Task instructions:
Lines with the string "computer" must each be copied from the listing.

#####

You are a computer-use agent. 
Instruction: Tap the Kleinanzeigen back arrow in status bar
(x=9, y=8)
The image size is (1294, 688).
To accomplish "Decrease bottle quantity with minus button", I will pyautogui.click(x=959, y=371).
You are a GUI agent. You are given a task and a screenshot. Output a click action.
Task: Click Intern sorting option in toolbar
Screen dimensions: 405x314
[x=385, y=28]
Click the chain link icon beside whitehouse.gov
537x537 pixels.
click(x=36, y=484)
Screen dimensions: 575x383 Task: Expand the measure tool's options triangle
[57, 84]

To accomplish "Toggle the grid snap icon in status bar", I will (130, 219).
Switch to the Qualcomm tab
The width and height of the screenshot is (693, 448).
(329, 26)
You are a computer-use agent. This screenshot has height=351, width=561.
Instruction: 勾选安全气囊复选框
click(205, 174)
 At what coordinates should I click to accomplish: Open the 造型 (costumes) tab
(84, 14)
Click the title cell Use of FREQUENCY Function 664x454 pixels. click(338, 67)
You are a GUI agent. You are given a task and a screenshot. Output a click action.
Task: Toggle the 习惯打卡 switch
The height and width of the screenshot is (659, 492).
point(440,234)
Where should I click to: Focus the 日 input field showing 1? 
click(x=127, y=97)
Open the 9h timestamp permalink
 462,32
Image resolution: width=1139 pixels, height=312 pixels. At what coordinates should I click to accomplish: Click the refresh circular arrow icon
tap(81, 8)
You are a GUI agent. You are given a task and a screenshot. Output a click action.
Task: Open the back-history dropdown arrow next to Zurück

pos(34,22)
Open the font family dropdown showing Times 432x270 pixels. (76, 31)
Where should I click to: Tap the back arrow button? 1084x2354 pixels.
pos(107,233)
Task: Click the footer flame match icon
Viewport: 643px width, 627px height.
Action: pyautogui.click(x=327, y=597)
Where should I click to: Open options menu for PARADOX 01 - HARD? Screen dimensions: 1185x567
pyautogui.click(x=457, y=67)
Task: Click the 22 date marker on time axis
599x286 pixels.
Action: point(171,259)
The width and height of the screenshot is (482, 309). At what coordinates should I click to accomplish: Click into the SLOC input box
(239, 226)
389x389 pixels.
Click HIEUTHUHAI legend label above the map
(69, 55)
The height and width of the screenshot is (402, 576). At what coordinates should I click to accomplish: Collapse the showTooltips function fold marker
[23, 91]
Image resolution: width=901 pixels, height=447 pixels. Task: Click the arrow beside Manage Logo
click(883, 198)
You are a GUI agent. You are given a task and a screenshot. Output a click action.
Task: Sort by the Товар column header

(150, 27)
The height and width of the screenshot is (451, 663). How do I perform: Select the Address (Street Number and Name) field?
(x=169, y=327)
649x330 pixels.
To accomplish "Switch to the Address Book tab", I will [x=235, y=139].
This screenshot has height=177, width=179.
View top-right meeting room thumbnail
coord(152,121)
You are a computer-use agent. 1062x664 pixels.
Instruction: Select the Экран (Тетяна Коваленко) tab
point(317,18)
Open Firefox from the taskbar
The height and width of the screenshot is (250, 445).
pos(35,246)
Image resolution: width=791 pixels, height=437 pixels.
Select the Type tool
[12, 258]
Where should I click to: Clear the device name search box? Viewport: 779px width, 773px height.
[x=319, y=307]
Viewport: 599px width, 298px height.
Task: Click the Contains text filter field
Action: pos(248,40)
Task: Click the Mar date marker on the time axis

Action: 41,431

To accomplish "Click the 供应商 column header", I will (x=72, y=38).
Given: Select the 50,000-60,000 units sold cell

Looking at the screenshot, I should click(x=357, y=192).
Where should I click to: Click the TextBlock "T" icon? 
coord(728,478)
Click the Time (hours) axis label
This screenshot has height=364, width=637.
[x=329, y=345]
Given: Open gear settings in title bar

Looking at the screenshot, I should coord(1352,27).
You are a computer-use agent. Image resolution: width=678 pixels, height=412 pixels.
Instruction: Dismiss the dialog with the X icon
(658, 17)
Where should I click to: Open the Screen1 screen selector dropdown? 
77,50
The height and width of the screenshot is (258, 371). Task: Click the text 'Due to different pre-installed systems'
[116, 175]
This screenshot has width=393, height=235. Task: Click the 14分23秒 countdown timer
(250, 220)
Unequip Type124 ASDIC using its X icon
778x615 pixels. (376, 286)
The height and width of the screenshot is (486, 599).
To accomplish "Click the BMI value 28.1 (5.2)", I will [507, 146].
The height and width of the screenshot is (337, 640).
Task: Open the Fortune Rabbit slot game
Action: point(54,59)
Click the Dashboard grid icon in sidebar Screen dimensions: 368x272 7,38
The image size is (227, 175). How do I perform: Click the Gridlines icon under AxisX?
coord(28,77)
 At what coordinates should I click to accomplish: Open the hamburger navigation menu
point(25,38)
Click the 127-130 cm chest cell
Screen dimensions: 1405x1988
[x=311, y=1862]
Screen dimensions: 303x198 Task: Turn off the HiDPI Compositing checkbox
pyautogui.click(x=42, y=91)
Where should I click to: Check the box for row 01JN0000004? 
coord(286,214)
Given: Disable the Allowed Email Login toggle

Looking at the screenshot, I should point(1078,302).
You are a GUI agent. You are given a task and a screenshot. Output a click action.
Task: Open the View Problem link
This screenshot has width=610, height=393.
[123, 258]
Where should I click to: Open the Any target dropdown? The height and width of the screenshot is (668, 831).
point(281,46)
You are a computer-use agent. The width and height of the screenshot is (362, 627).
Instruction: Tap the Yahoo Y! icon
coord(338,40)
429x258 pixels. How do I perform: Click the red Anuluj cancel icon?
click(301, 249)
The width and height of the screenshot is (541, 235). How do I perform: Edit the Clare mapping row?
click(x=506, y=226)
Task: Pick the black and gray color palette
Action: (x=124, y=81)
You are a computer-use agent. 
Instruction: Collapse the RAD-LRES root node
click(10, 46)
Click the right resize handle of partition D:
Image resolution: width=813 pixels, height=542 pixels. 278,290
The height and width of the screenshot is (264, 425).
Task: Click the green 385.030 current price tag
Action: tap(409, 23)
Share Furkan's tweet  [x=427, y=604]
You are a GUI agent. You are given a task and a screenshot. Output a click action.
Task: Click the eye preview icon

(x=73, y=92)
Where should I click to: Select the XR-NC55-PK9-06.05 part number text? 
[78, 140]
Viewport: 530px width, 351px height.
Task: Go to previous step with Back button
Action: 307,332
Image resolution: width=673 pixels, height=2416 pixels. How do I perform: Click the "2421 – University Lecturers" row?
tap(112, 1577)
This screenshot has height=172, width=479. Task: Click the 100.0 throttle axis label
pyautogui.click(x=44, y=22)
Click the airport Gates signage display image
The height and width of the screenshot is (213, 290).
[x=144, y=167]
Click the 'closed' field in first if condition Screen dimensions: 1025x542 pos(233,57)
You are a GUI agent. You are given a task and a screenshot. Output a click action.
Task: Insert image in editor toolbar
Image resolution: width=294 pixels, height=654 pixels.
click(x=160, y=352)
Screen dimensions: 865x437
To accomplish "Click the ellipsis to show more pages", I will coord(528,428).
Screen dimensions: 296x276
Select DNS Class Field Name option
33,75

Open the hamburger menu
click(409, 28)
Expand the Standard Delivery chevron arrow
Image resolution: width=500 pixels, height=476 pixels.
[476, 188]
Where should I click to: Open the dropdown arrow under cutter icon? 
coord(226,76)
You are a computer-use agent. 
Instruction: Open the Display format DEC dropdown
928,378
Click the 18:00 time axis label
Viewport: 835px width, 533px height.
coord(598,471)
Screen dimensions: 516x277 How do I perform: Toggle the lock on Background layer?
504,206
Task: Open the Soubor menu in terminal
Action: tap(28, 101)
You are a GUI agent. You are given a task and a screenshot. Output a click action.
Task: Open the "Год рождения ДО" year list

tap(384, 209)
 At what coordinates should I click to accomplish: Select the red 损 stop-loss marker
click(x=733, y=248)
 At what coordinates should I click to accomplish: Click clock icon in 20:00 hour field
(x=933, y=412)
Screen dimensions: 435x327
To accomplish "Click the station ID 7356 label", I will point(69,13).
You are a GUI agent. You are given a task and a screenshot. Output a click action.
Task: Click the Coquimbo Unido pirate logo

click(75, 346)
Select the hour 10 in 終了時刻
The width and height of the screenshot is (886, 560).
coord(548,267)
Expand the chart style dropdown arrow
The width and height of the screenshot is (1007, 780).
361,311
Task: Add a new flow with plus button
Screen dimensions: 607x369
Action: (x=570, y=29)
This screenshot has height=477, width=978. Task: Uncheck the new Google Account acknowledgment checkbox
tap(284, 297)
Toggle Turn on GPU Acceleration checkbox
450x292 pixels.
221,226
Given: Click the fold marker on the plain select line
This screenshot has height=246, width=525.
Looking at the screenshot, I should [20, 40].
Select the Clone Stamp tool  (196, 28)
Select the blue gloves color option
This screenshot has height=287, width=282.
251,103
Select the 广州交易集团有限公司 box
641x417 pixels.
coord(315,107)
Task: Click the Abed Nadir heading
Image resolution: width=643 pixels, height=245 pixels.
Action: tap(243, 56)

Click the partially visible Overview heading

#####

Answer to this exercise:
You are a computer-use agent. 
You are a computer-use agent. This screenshot has height=351, width=561.
You are a computer-use agent. 1062x664 pixels.
You are a computer-use agent. Image resolution: width=678 pixels, height=412 pixels.
You are a computer-use agent. The width and height of the screenshot is (362, 627).
You are a computer-use agent. 
You are a computer-use agent. 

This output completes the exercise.